WORK ITEM: For every line that contains the string "comment", pull that line out of the material below.

········

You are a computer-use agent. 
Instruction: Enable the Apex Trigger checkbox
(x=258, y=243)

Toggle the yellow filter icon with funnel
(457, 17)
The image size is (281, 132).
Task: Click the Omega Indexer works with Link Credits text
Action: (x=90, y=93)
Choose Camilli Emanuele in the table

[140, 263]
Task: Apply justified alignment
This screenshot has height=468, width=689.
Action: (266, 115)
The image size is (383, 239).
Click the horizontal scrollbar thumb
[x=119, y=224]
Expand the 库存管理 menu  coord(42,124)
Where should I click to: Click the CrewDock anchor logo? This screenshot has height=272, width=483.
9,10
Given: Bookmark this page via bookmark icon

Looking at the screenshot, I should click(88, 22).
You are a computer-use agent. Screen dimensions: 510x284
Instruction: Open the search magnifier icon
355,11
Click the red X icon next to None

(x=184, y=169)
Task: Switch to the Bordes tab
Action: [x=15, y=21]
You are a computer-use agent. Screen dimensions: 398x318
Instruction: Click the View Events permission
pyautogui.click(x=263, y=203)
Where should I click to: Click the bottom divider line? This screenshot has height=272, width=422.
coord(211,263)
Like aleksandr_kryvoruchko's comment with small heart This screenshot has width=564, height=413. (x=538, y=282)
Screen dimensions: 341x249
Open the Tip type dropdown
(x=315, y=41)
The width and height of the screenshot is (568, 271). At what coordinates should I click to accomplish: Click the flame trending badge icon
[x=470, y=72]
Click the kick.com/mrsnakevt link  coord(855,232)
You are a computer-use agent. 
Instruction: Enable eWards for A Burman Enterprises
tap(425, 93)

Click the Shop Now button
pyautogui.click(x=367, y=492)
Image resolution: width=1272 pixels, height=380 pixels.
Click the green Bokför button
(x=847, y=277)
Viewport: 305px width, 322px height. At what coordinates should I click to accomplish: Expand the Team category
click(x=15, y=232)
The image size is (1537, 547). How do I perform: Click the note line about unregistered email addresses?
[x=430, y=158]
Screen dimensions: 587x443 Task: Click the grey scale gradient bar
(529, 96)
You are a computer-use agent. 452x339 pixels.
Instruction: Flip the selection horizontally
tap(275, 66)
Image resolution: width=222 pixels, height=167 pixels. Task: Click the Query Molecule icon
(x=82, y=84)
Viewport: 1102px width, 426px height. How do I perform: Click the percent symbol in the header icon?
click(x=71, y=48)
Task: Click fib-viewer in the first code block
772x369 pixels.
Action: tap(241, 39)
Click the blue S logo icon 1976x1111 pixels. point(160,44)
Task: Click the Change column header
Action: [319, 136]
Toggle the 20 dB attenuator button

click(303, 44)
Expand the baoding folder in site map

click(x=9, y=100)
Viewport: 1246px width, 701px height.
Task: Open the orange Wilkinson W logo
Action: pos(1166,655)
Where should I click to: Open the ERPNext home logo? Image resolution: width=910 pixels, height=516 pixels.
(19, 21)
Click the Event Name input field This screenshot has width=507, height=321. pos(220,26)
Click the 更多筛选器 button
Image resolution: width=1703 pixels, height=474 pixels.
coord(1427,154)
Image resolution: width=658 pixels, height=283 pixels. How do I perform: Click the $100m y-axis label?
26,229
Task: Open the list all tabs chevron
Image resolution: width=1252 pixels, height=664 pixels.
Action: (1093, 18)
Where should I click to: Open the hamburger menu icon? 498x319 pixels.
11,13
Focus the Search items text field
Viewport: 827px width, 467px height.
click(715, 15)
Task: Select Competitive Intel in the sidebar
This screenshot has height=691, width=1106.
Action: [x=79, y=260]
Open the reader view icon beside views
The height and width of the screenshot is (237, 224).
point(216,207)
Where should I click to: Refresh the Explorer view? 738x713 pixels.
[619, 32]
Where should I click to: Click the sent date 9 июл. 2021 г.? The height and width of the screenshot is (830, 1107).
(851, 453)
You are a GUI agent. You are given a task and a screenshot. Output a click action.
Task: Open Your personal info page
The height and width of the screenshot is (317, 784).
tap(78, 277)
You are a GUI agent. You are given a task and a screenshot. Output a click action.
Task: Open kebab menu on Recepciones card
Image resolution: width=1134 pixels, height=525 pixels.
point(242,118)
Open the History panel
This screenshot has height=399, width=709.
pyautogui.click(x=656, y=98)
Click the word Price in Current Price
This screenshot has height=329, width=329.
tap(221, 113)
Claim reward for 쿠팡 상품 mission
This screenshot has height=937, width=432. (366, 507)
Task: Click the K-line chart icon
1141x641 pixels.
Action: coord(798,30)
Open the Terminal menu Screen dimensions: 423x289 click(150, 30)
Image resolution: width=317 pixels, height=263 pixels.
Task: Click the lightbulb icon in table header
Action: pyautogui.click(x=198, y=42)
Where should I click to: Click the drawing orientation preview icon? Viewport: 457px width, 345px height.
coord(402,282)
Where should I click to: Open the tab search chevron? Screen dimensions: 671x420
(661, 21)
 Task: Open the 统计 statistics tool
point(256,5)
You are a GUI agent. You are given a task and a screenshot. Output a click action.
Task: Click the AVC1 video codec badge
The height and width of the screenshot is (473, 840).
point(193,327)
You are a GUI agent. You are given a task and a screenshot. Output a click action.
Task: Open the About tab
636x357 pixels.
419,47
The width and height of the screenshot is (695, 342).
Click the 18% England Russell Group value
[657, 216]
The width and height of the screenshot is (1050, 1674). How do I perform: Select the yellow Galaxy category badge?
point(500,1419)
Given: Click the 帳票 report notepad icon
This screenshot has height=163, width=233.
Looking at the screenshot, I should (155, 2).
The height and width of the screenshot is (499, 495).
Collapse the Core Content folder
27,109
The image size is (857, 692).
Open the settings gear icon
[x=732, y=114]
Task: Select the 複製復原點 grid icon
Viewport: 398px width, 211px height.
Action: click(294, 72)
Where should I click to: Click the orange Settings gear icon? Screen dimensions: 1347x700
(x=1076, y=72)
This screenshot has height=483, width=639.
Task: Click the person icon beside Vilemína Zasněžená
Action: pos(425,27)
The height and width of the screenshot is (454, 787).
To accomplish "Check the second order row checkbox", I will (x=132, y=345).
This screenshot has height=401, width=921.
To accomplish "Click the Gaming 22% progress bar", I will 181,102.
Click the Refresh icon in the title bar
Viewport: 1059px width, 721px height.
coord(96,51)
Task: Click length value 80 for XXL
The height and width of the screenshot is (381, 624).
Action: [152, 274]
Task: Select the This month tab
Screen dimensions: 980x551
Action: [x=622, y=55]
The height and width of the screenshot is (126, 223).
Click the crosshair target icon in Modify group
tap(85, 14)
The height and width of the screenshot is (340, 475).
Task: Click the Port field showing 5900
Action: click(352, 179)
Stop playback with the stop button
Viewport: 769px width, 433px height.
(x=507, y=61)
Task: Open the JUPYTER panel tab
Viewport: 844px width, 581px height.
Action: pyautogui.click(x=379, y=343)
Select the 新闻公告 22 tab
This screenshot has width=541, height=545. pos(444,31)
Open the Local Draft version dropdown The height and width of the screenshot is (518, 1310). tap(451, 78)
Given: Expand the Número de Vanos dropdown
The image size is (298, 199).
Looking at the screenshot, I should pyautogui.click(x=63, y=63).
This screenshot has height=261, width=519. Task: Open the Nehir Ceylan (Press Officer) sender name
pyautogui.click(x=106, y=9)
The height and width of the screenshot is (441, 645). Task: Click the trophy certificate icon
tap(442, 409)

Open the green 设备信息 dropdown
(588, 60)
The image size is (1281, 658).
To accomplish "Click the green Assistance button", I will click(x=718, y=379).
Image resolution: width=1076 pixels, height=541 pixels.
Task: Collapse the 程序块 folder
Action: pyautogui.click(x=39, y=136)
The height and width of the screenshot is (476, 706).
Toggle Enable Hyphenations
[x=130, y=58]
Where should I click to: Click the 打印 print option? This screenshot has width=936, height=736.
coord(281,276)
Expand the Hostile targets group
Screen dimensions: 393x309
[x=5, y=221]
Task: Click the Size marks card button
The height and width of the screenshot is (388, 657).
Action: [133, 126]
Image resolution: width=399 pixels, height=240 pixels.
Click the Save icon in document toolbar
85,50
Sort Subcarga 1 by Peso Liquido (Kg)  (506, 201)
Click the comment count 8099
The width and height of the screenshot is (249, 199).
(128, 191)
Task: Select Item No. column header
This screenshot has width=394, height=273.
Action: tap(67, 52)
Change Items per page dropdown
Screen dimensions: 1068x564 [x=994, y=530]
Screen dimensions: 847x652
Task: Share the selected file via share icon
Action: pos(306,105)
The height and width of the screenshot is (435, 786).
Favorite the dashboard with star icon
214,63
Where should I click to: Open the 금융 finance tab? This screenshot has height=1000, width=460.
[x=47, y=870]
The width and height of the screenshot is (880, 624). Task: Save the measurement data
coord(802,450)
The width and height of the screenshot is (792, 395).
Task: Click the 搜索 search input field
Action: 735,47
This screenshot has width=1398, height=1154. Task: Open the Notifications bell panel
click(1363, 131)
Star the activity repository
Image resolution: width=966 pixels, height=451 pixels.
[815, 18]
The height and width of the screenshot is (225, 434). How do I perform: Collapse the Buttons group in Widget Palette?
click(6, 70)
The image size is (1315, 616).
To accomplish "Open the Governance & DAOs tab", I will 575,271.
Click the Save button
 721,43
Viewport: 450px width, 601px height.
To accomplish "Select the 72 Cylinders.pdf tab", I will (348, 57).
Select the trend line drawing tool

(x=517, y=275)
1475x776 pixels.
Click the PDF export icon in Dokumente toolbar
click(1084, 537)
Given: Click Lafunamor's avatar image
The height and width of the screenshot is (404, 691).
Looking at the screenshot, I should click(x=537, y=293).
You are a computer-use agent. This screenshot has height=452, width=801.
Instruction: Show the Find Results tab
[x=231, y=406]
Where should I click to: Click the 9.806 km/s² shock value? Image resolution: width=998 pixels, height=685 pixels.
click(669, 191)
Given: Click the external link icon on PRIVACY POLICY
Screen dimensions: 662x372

········

COMPLETED EXERCISE:
Like aleksandr_kryvoruchko's comment with small heart This screenshot has width=564, height=413. (x=538, y=282)
Click the comment count 8099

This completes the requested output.